Merging Man and Machine : Semi-Biological AI in Future Combat Robots

In Australia, the development of the Dishbrain biochip is of great interest to the military. Mixed with AI, this chip powered by human brain cells could well revolutionize machine learning and create real autonomous killer robots, thinking like humans.

Artificial intelligence and robots will be at the heart of future conflicts. More than cyborgs, we will undoubtedly see autonomous killer robots equipped with semi-biological artificial intelligence. It will help them learn better from their combat experiences to refine their decisions in the face of new situations. And it's not really science fiction anymore, since there is already a computer chip mixing human and animal brain cells and micro-electrodes. Created by Monash University in Australia, this chip is called the Dishbrain. It comprises 800,000 human and mouse brain cells cultured in the laboratory in a bath of electrodes.

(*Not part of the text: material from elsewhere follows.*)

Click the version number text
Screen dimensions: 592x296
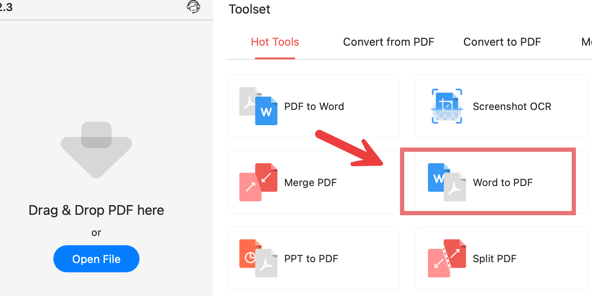[5, 7]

Last year, this system was able to teach itself to play Pong in five minutes. Still a long way from the killer robot thinking like a human, the activity of these brain cells could both be read and stimulated with electrical signals. To reinforce their learning, the cells were rewarded with a pleasant stimulus when they successfully hit the ball.

Biochips to improve robot thinking

By merging this system with AIs, this semi-biological chip could revolutionize machine learning. Machines could then learn new abilities by using their old experiences to learn from them and optimize their reactions to new situations. Likewise, with this capacity, these chips could make processing, memory management and energy more efficient. This artificial intelligence, capable of learning like humans do, could be used for everything related to autonomous vehicles, drones and robots. A capacity that is of great interest to the military and in particular the Australian defense which has just funded this research program conducted in partnership with the Melbourne start-up Cortical Labs. This investment will now allow the lab to resize the chip, with the ultimate ambition of replacing silicon chips with their biological equivalent. For the country, the results of this work could give Australia a significant strategic advantage in many areas, from the military to brain-machine interfaces, and even pharmaceutical research.